Lenda Tariana acredita que o caso de Karênina, além de abrir precedente na Justiça, 'aprofunda positivamente o debate na sociedade'.

"Não podemos admitir a exclusão de mulheres de sua formação, quando a tecnologia está aí para apoiar que não tenham prejuízos. Isso não coloca em risco o curso de Direito.
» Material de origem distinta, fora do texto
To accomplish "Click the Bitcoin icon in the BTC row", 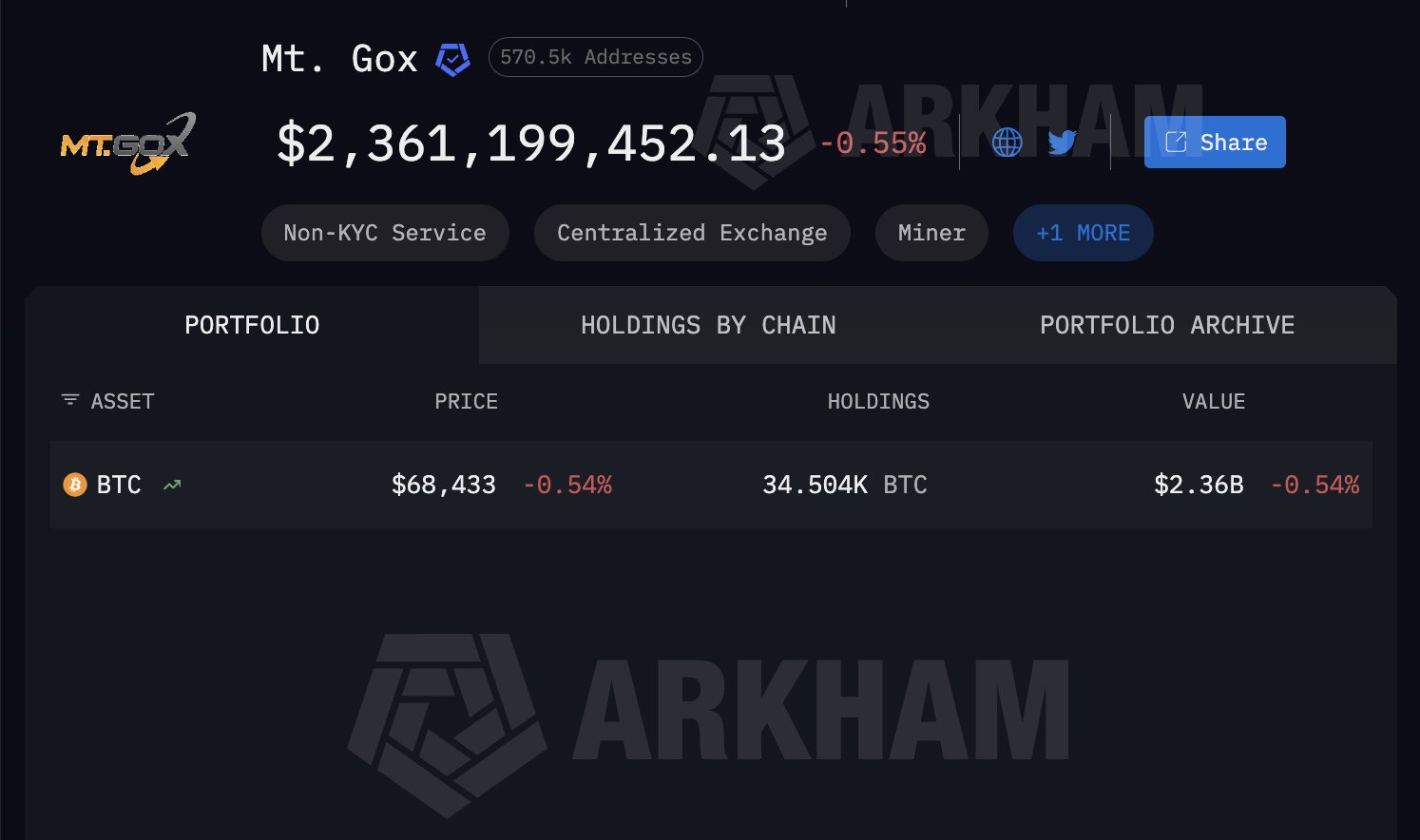I will [74, 485].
Ao contrário, dignifica as instituições", defende a advogada.

Lenda destaca um trecho da decisão do desembargador do Tribunal de Justiça DF. "A agravante (Karênina Alves da Silveira) não pretende se eximir das obrigações de discente (pedagógicas e financeiras), tampouco obter tratamento diferenciado em relação às avaliações e aos requisitos de aproveitamento, os quais devem ser cumpridos de forma isonômica com os demais alunos e de acordo com as regras da instituição de ensino, mas tão somente compatibilizar o período de aleitamento (e as específicas particularidades do caso concreto) com a continuidade dos estudos no curso de Direito."

Sobre a relação contratual entre a aluna e a universidade, o magistrado anotou. "Entrementes, o contrato de prestação de serviços educacionais firmado entre as partes, para esse caso omisso, deve ser interpretado à luz da boa-fé objetiva, o qual impôs às partes da relação contratual a adoção de postura que guarde conformidade com os padrões sociais de ética, correção e transparência, a respeitar a legítima expectativa ali depositada (Código Civil, artigos 421 e 422)."

No entendimento da Lenda Tariana, a decisão reflete 'uma compreensão mais ampla do que a adotada pela primeira instância e em sintonia com as necessidades reais de mulheres, no aspecto da maternidade e do ato de amamentar'.

COM A PALAVRA, O MACKENZIE

Até a publicação deste texto, a reportagem buscou contato com o Instituto, mas sem sucesso. O espaço está aberto para manifestações.